_What needs to be done_
An exact transcription is needed, starting at the line containing "1088x402 pixels." and running through the last line of the records, with every picture left out.

══ Information supplied ══

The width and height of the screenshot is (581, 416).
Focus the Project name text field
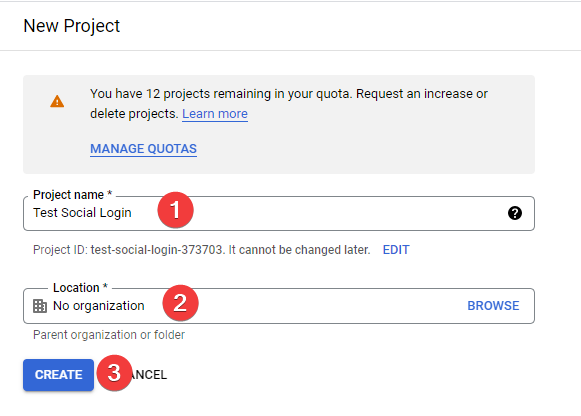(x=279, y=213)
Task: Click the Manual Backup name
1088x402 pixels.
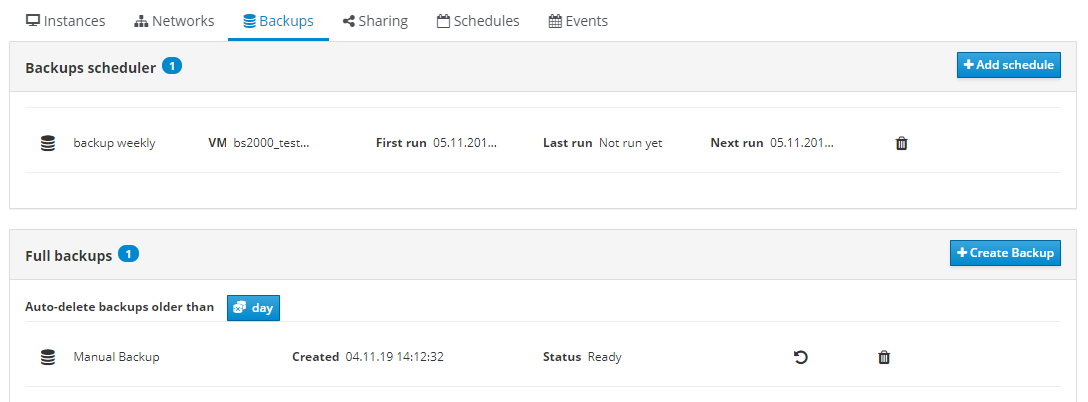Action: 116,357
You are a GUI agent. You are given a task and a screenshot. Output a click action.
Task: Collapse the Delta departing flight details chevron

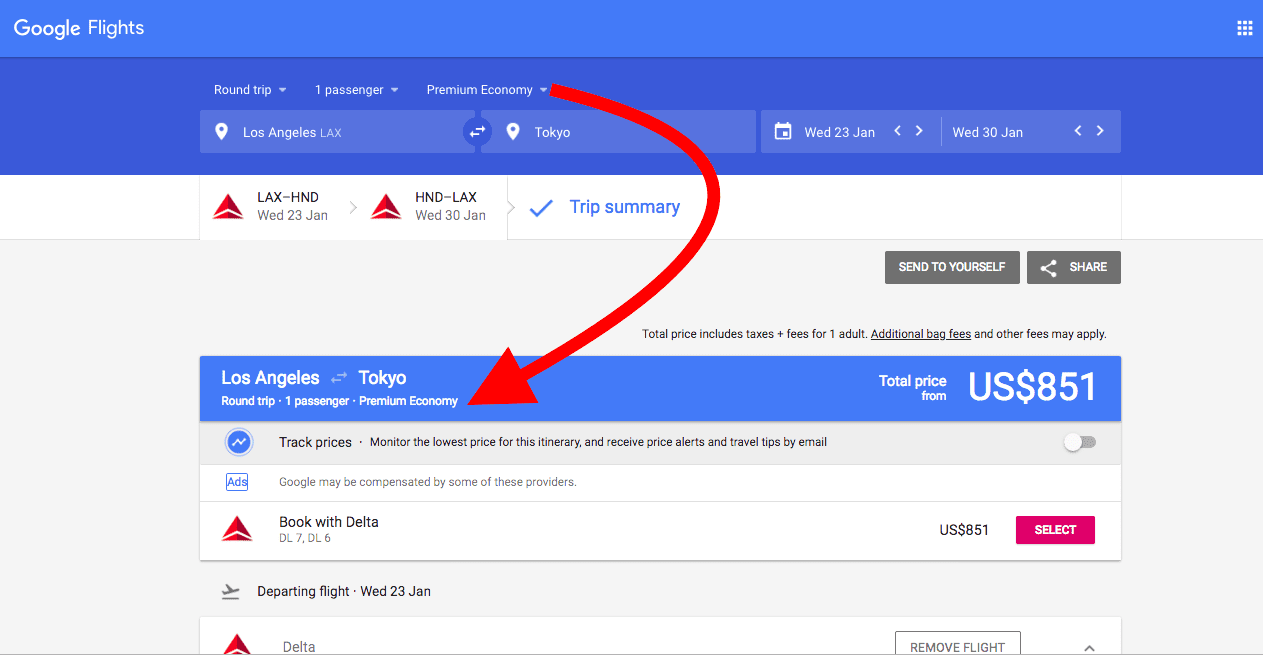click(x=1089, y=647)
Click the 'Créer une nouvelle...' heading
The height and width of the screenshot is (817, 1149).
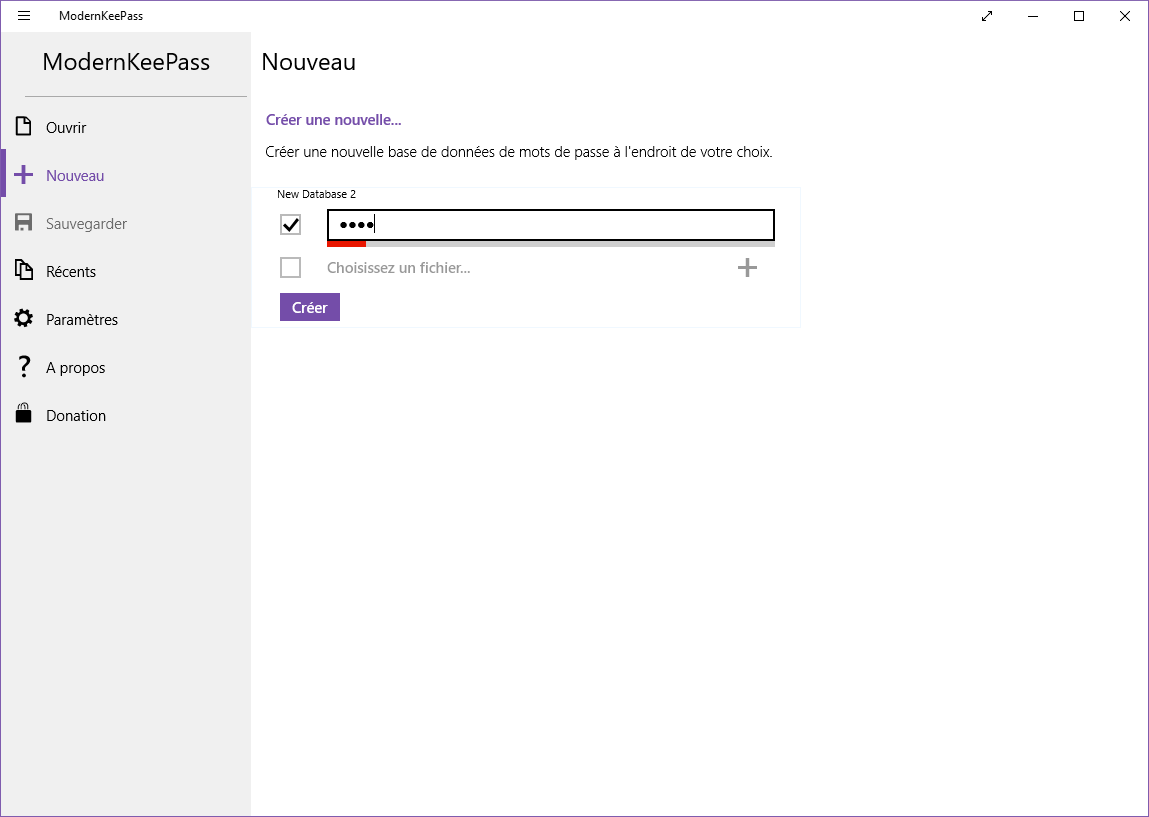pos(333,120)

═══

_Written solution_
1088x402 pixels.
Action: 116,357
You are a GUI agent. You are given a task and a screenshot. Output a click action.
Task: Collapse the Delta departing flight details chevron

click(x=1089, y=647)
Click the 'Créer une nouvelle...' heading
The height and width of the screenshot is (817, 1149).
pos(333,120)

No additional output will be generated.